Les élémens de cette armée sont sous la main du gouvernement. Nous le supplions de les condenser. Les dix-huit membres de la commission du corps législatif, tous patriotes sincères, seront sans doute plus disposés à fortifier nos institutions éprouvées qu’à les sacrifier à des systèmes venus, de Suisse, de Prusse ou d’Amérique. Ils comprendront la nécessité de mettre le plus tôt possible un terme à l’anxiété du pays et de l’armée.

De longues épreuves ne nous ayant pas fait un esprit enclin au dénigrement, nous demeurons persuadé que, dans les vices de l’époque, l’armée n’a pas la part la plus large. Plusieurs de ses imperfections, — elle en a de nombreuses comme toutes les armées de l’Europe, — seront facilement corrigées par l’habile ministre qui, supérieur aux préjugés ordinaires aux hommes vieillis dans une spécialité, aura l’ampleur des vues et la ferme volonté d’un véritable organisateur. Nos vœux les plus sincères et la reconnaissance du pays l’accompagneront dans sa noble tâche.

Malgré l’état critique de l’Europe, conservons notre sang-froid. Occupons-nous du couronnement de l’édifice ; faisons envier notre bonheur ; faisons admirer nos libertés, sans les croire capables de pacifier à jamais l’univers. Ne nous ruinons pas en armemens désordonnés. Ne provoquons personne, et demeurons persuadés qu’appuyée sur une vaillante garde nationale mobile qui, avant l’appel de la loi, n’aurait rien coûté au trésor, une armée d’un effectif relativement, médiocre, fortement constituée, instruite, commandée par des généraux désintéressés de tout, sauf de la patrie et de la gloire, saurait faire repentir de leur témérité ceux qui, confians en leur nombre, manqueraient de respect à notre pays, dont le renom ne date pas d’hier.

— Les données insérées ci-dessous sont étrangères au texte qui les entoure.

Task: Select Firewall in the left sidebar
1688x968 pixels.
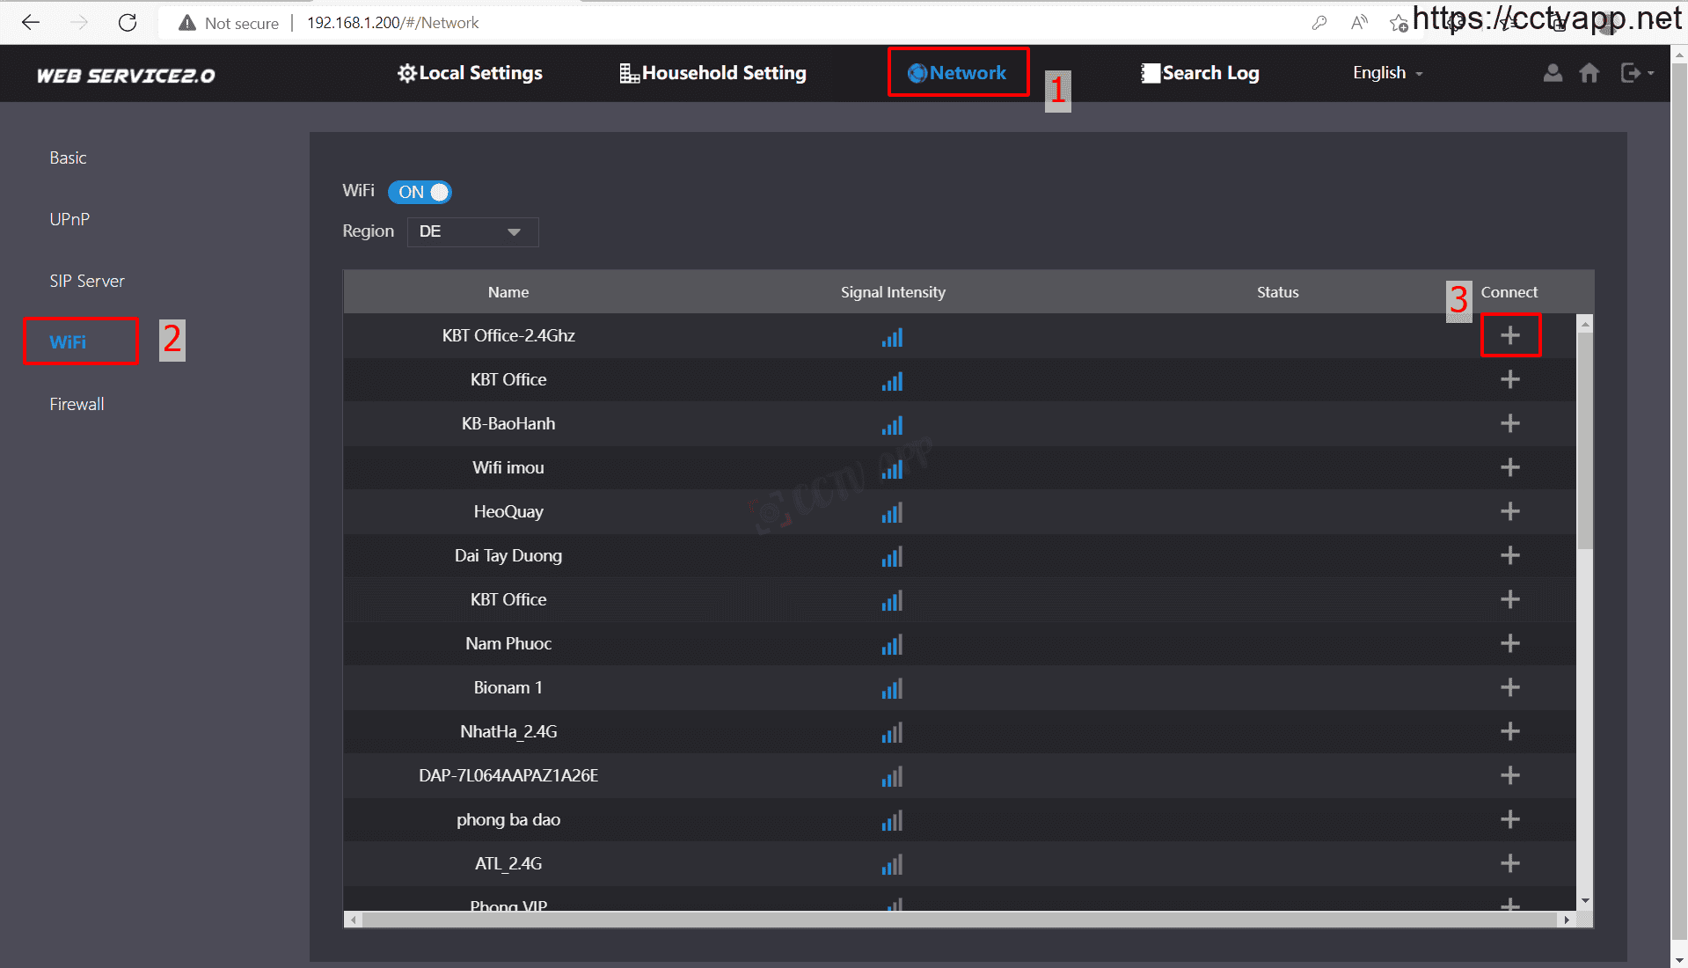Action: tap(77, 404)
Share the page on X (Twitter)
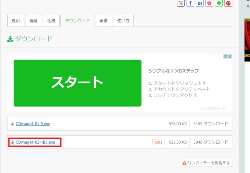This screenshot has width=250, height=173. click(x=181, y=3)
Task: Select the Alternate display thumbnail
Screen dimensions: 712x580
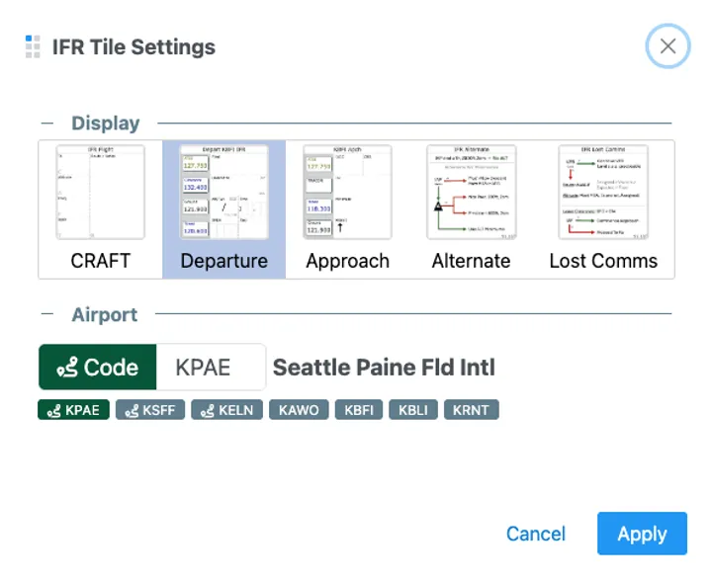Action: point(472,208)
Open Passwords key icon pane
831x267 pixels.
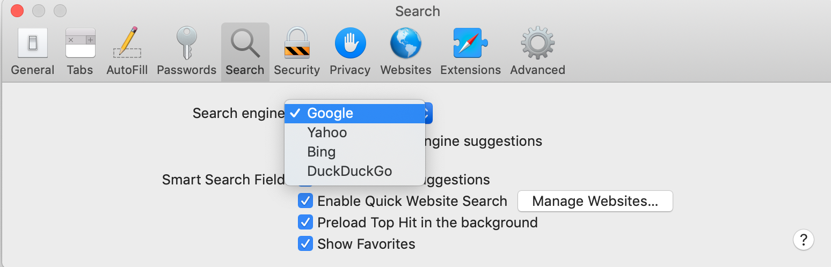click(186, 52)
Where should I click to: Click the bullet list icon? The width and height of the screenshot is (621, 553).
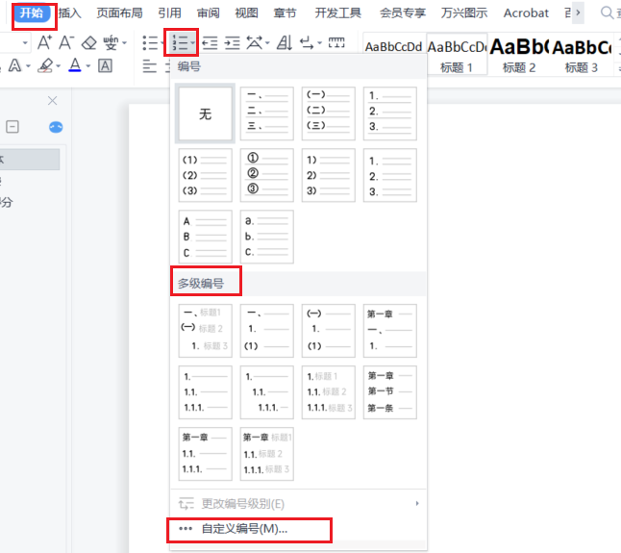click(x=149, y=42)
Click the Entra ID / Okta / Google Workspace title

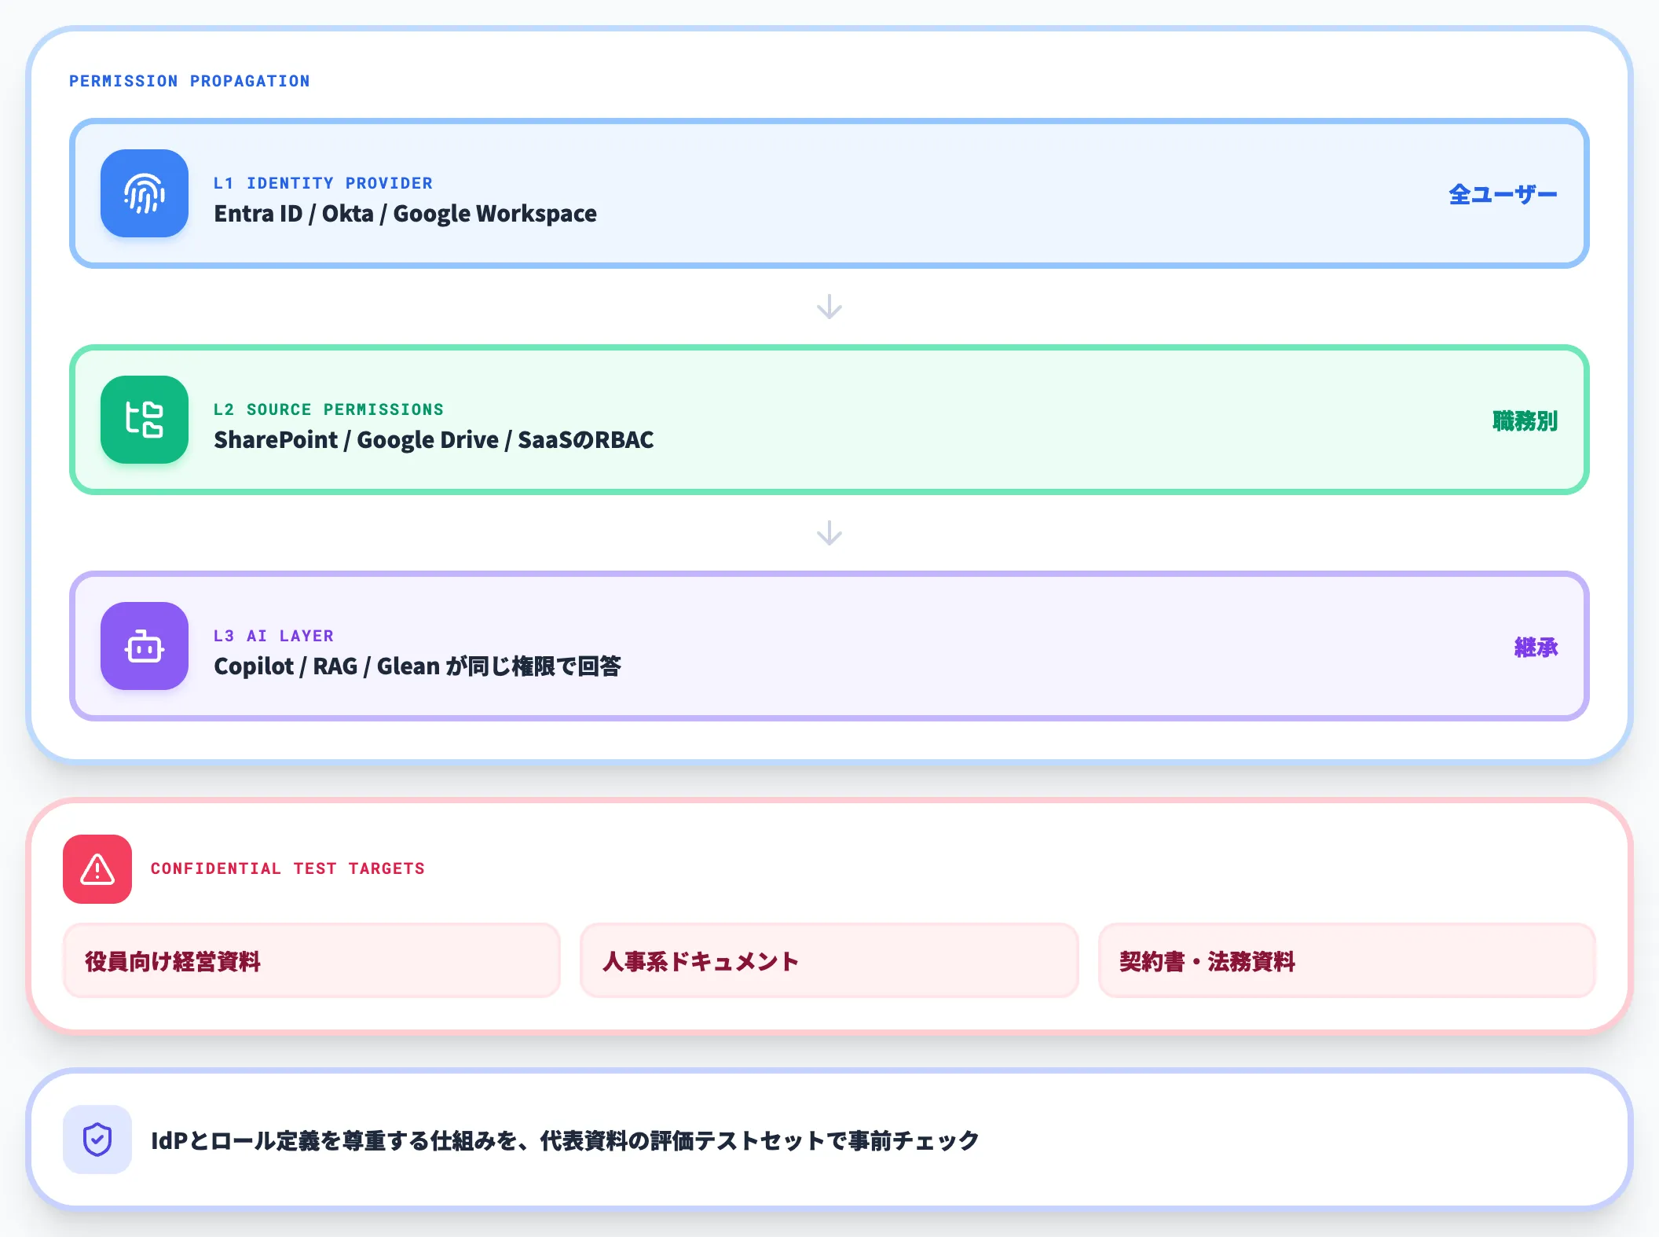point(405,214)
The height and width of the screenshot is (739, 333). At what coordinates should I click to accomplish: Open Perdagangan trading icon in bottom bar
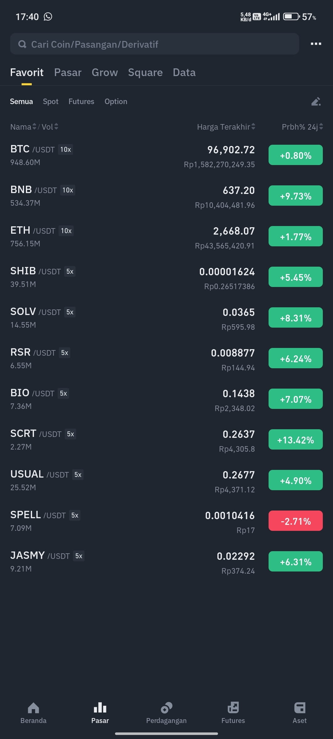pyautogui.click(x=166, y=708)

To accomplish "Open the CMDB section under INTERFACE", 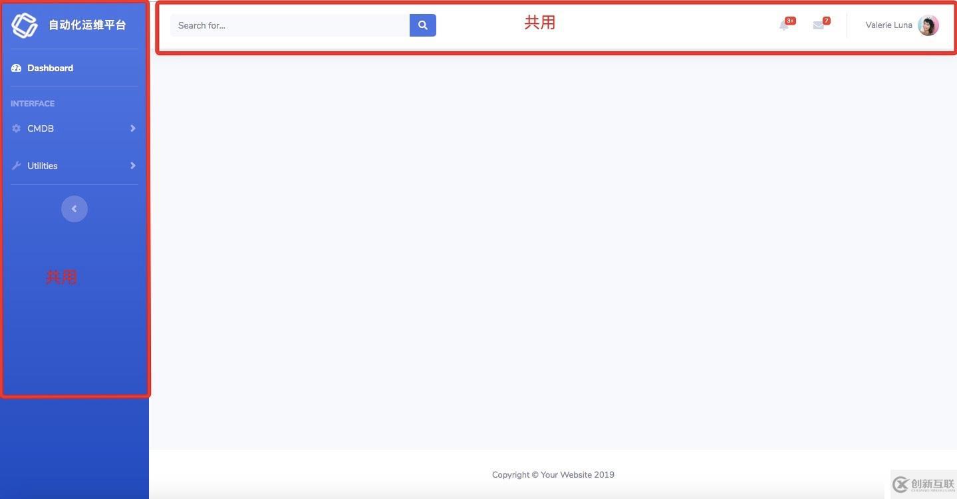I will tap(41, 128).
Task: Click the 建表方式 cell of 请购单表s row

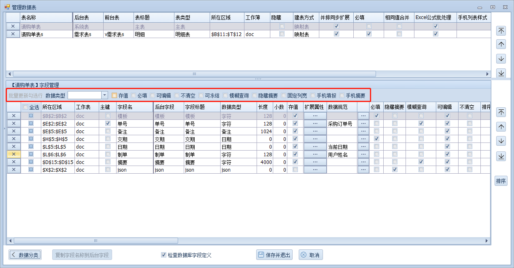Action: click(306, 34)
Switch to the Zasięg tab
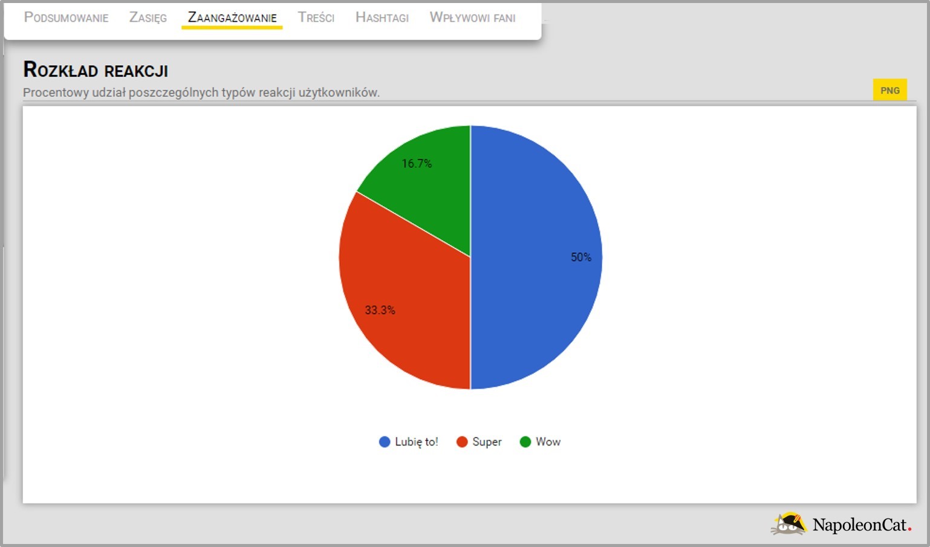The image size is (930, 547). (x=148, y=18)
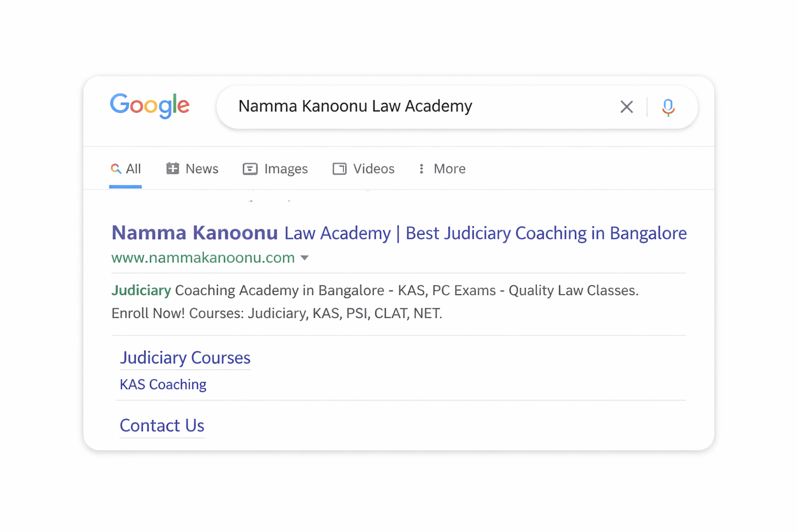This screenshot has height=532, width=798.
Task: Open the More search options menu
Action: tap(449, 169)
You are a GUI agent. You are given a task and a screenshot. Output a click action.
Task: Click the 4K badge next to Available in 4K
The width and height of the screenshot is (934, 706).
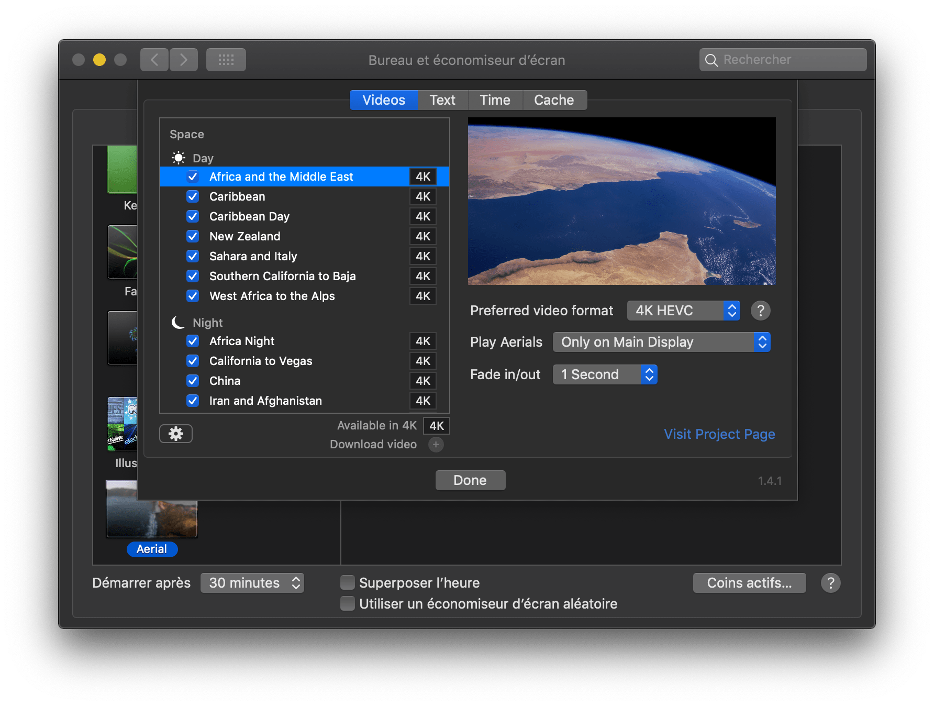[436, 426]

Quand nos institutions militaires sont en discussion, nos soldats se seraient étonnés du silence de ce général exigeant, difficile à satisfaire, en qui ils avaient reconnu un serviteur ardent de la France, un ami passionné de leur gloire.


CHANGARNIER.

Paris, le 5 avril 1867.

  1. La Prusse s’occupe de diminuer sa landwehr en augmentant ses troupes de ligne, dont la victoire a doublé la confiance et la force.
  2. Voyez la Revue du 1er mars dernier.